Para algunos estudiantes de Medicina, la duración de la carrera es "exagerada" y abogan por sintetizar su contenido y llegar cuanto antes a la preparación del examen MIR. Aunque reducirla sea un debate recurrente en el plano académico, a día de hoy no es una posibilidad que esté sobre la mesa para hacerla realidad, y si los futuros médicos quieren agilizar su formación, deben optar por otras vías. Algo que no siempre es posible. Hay factores externos que lo dificultan, como compaginar el trabajo con los estudios o tener responsabilidades más allá de las aulas. Sin embargo, hay casos, como el de Irene Piñatel, que han conseguido organizarse para terminar Medicina en tan solo cinco años.

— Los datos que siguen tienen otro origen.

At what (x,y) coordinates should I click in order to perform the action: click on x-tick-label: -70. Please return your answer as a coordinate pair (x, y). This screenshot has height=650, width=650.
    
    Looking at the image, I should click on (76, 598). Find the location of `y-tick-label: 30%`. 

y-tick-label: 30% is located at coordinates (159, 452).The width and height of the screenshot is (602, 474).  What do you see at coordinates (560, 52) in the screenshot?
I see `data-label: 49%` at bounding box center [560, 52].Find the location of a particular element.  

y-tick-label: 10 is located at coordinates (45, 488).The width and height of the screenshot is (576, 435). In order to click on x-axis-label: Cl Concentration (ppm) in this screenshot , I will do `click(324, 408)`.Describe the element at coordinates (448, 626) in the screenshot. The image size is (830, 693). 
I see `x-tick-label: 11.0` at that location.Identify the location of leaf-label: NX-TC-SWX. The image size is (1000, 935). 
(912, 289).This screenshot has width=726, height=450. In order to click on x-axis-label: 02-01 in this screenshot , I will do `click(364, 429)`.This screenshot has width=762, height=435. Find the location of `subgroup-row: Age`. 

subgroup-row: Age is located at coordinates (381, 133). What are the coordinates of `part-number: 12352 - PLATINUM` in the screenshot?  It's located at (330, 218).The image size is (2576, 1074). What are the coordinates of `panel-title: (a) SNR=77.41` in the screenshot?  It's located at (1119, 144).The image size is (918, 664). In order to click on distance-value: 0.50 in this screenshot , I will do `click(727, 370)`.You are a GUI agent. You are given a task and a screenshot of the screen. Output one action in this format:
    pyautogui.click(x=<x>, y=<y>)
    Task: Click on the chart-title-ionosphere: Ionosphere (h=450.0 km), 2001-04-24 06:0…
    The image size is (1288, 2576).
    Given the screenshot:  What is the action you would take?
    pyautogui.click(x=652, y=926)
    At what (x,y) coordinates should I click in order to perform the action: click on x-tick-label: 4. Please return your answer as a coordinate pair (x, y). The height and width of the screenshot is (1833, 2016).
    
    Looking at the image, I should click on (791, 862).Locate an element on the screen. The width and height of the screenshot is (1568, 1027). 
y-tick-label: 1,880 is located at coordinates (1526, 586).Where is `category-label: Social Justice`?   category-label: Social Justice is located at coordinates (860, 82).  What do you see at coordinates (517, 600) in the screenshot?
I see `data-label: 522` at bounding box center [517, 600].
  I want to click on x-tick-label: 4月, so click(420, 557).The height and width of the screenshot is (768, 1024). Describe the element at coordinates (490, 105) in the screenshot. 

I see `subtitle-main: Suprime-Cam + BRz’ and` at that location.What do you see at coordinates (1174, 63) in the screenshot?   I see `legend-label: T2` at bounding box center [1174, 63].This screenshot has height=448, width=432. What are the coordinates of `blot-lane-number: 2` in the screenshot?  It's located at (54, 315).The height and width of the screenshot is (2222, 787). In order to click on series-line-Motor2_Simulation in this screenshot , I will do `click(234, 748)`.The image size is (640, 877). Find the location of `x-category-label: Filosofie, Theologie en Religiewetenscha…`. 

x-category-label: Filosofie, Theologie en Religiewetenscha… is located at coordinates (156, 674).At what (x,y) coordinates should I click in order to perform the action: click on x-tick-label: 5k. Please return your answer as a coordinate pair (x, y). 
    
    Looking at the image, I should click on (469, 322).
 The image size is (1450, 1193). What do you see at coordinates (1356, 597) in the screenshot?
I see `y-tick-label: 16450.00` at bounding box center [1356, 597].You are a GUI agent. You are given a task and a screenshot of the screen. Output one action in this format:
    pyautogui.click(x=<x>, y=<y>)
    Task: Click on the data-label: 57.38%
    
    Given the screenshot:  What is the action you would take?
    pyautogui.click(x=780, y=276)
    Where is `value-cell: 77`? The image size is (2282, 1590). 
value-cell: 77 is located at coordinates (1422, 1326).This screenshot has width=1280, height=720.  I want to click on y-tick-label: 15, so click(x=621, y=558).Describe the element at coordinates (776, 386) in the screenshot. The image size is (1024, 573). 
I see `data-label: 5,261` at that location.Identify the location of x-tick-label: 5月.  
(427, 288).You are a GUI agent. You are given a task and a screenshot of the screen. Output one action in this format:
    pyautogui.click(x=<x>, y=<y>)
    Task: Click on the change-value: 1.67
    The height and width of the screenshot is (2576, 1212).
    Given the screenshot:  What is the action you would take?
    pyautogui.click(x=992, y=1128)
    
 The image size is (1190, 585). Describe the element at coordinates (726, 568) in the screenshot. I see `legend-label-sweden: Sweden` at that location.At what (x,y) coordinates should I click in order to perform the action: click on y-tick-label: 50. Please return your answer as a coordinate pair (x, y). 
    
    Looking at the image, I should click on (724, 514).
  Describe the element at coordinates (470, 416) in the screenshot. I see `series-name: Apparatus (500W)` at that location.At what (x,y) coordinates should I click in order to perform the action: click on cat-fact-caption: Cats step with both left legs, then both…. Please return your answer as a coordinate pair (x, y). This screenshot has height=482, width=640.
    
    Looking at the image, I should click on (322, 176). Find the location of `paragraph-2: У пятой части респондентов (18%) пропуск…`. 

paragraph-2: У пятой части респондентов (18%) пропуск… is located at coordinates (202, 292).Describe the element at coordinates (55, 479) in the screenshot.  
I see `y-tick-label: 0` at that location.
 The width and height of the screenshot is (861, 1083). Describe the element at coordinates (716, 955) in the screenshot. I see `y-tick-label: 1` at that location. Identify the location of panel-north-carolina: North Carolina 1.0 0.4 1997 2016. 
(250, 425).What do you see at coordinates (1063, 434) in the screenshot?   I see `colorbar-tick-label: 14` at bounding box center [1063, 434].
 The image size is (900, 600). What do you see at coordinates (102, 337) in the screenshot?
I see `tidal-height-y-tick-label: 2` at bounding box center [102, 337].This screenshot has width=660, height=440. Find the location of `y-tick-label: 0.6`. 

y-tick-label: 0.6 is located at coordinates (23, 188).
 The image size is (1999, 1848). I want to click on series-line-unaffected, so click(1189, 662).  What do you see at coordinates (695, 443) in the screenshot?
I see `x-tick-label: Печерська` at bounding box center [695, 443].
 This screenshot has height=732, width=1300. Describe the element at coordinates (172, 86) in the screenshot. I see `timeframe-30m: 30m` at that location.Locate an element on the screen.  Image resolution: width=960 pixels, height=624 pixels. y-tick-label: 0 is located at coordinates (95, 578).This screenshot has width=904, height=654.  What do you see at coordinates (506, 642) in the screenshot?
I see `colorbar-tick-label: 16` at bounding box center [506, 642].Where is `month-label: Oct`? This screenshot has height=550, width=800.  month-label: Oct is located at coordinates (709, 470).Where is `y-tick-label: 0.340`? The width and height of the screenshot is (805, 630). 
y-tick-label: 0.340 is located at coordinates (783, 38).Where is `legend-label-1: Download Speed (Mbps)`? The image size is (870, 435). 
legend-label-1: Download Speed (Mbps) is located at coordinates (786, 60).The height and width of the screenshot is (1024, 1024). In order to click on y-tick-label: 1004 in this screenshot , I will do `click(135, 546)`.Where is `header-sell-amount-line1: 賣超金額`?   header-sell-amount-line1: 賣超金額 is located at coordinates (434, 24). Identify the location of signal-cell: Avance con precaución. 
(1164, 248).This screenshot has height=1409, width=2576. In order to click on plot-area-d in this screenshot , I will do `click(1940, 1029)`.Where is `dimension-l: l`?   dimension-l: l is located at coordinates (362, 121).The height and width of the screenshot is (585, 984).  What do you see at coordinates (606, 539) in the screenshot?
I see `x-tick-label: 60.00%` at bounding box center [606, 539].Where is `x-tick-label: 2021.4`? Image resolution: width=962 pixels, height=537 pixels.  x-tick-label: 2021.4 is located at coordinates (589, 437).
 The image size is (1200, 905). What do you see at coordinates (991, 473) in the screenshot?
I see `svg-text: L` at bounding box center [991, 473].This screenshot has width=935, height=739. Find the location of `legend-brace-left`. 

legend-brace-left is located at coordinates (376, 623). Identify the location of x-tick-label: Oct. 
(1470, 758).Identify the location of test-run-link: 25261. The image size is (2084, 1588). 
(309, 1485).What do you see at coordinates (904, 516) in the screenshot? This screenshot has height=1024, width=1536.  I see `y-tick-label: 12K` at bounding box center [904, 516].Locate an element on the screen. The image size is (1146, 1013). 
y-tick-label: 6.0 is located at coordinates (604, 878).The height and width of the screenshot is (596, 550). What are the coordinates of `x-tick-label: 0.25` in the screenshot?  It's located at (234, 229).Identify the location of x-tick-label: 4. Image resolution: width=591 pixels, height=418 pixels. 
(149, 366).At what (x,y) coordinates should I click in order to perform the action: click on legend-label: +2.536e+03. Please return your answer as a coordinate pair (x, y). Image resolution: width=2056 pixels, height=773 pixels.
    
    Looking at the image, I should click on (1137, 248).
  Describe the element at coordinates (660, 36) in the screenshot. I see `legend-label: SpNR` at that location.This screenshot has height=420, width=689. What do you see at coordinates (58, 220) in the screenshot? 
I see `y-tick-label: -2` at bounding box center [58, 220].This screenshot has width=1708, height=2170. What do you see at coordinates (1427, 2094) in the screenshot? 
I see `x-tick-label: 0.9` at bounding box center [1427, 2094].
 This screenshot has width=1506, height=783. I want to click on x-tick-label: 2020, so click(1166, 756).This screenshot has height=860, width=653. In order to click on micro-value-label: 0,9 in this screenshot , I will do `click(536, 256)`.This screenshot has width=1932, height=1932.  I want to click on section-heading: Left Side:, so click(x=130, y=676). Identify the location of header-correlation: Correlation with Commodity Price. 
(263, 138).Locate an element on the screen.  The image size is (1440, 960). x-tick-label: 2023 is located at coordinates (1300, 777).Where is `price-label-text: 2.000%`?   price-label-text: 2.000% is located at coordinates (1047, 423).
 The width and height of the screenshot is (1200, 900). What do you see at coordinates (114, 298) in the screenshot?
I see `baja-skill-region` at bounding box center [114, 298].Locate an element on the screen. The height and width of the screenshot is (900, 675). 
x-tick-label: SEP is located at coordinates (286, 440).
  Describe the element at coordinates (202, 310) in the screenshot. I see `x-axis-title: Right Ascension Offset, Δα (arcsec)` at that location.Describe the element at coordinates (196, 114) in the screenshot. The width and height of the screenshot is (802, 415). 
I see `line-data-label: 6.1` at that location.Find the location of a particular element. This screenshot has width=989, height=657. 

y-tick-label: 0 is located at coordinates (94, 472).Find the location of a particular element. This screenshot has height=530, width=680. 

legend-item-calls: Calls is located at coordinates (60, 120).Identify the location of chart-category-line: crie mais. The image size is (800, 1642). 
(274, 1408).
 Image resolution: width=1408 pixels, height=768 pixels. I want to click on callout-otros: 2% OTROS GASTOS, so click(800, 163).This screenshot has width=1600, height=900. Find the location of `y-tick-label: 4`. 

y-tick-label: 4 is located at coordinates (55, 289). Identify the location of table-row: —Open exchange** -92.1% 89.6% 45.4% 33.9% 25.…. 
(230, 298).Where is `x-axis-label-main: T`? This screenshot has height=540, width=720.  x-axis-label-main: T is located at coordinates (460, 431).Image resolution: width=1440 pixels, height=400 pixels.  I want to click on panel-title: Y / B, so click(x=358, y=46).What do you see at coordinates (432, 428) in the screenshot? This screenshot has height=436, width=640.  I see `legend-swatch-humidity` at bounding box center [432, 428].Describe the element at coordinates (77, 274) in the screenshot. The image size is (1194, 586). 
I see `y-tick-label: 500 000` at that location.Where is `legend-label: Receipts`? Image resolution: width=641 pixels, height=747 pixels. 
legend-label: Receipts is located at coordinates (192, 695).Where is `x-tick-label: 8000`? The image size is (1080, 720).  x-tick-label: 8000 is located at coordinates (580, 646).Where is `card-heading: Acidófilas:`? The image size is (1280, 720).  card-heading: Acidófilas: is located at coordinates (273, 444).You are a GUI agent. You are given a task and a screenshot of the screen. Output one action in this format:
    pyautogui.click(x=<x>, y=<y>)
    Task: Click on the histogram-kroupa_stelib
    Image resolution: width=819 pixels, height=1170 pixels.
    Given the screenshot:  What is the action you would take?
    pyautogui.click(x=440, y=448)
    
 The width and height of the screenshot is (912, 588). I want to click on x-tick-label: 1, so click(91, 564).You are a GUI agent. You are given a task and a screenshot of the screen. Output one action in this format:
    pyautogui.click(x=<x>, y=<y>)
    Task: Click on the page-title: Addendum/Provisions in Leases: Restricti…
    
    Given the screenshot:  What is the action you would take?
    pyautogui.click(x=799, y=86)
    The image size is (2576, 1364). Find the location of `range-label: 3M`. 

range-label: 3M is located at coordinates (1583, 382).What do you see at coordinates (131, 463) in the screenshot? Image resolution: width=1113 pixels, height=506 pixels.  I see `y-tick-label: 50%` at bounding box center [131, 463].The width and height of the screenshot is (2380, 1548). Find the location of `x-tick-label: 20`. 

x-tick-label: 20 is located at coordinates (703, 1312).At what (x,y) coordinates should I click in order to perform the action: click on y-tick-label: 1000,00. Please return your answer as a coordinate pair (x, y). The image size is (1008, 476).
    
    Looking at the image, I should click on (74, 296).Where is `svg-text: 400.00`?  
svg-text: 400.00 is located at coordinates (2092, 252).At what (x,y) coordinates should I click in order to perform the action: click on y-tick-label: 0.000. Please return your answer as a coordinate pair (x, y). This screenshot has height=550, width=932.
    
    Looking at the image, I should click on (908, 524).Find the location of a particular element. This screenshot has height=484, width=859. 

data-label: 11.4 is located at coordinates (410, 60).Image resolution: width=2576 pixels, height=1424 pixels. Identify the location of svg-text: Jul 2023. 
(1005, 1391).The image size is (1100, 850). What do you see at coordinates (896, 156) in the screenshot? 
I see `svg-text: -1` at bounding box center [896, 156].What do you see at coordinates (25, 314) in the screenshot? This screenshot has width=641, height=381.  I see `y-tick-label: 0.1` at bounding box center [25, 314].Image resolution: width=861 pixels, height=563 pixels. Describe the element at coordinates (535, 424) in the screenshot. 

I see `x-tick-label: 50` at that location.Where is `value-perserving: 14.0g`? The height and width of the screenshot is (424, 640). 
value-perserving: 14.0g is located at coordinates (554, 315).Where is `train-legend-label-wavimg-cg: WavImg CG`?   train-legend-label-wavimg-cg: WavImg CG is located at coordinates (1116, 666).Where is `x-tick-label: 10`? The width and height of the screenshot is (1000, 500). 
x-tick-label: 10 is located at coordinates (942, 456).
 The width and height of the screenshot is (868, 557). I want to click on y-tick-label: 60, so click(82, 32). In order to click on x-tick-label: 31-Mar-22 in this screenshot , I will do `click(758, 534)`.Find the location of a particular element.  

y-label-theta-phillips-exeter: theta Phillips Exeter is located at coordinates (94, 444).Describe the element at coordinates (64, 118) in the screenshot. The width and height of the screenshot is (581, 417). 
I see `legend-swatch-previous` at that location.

Conviene recordar que el caso de Peñatel, aunque no es aislado, tampoco es habitual. Ella cursó un año y medio de la carrera de Ciencias y Tecnología de los Alimentos y terminó el ciclo superior de Dietética. Esto le ayudó a que, una vez entrara en Medicina, le convalidasen tres asignaturas troncales y seis créditos de optativas. "Aunque eso no cubría ni un cuatrimestre entero", ha reconocido en un vídeo publicado en su perfil de Instagram.
Al comenzar el primer año, se matriculó de 60 créditos, que son los recomendados para cualquier alumno. Los que le quedaban del primer año tras las convalidaciones, más algunos de segundo. Después de avanzar a segundo, dio un paso más allá y optó por probar a coger 66 créditos, tanto de segundo curso como de tercero. "Al llegar a mi tercer año, seguí ampliando las asignaturas y cogí 72, es decir, las que me quedaban de tercero y la mayoría de las materias de cuarto", ha explicado.
Terminar la carrera de Medicina en cinco años
Este último año, que era su cuarto año en la facultad, eligió todas las asignaturas de quinto y tres materias que le quedaban del curso anterior. Por tanto, cuando vuelva en septiembre, que será su quinto año, tendrá todas las asignaturas teóricas de la carrera aprobadas, excepto tres que se ha dejado para cursarlas de manera "más tranquila y mejor".
Con este vídeo, Peñatel quiere demostrar que, con esfuerzo y constancia, terminar la carrera de Medicina en menos años se puede conseguir. Eso sí, dejando claro que cada estudiante tiene unas circunstancias personales únicas y que no siempre se lo pueden permitir.